RECORDS SHOWN START

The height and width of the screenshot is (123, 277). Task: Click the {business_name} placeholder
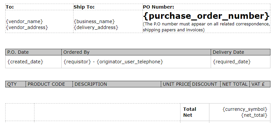click(x=94, y=21)
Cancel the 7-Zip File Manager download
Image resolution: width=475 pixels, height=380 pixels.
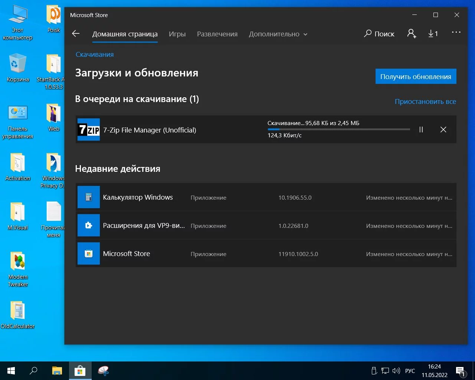tap(443, 130)
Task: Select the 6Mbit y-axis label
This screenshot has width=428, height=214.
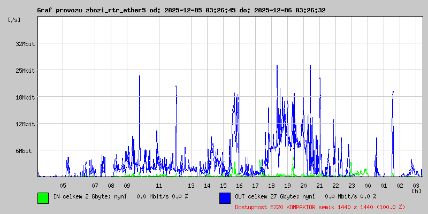Action: [24, 151]
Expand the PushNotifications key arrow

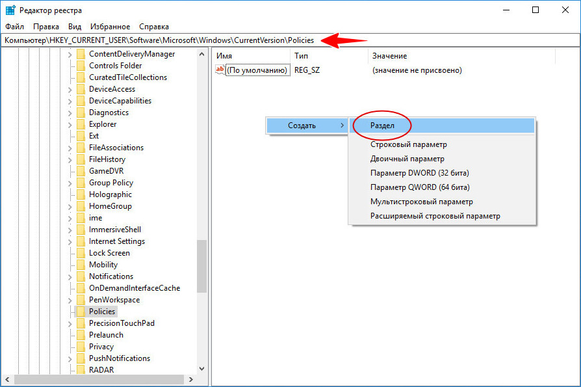coord(70,358)
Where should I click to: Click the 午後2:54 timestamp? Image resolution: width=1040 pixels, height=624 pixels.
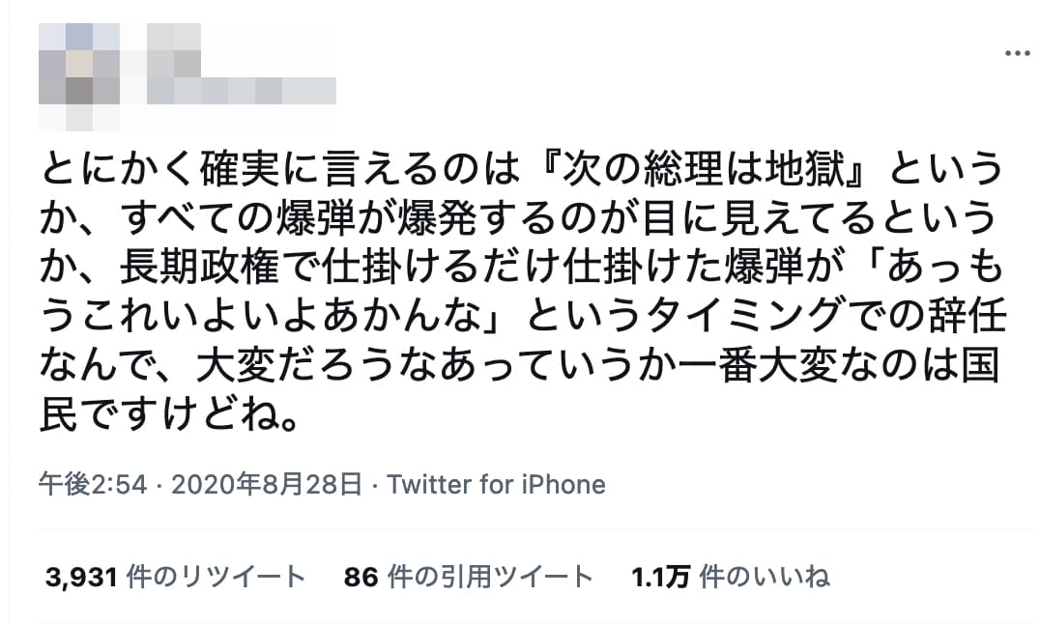93,484
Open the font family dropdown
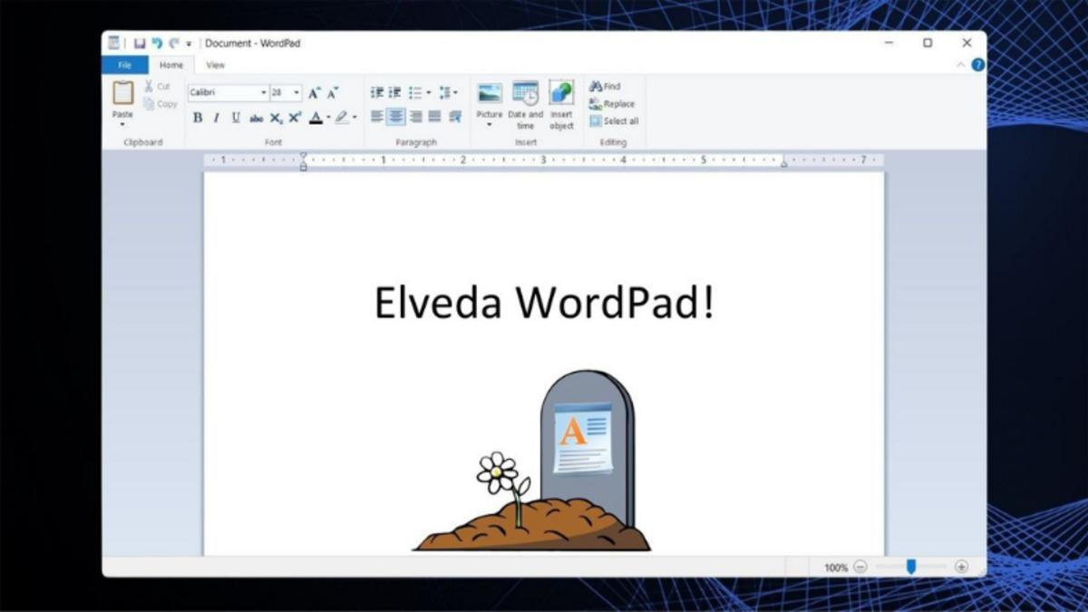Screen dimensions: 1088x612 click(263, 92)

RECORDS SHOWN END

▶ WORK ORDER: Begin at the line containing "Image resolution: width=475" and transcribe exactly every line through the end of the records, both ends included, leaving the pictures out.

▶ EXERCISE SOLUTION:
Image resolution: width=475 pixels, height=380 pixels.
tap(443, 130)
Task: Select the 6Mbit y-axis label
This screenshot has width=428, height=214.
Action: [24, 151]
Expand the PushNotifications key arrow

coord(70,358)
Where should I click to: Click the 午後2:54 timestamp? Image resolution: width=1040 pixels, height=624 pixels.
93,484
Open the font family dropdown
Screen dimensions: 1088x612 click(263, 92)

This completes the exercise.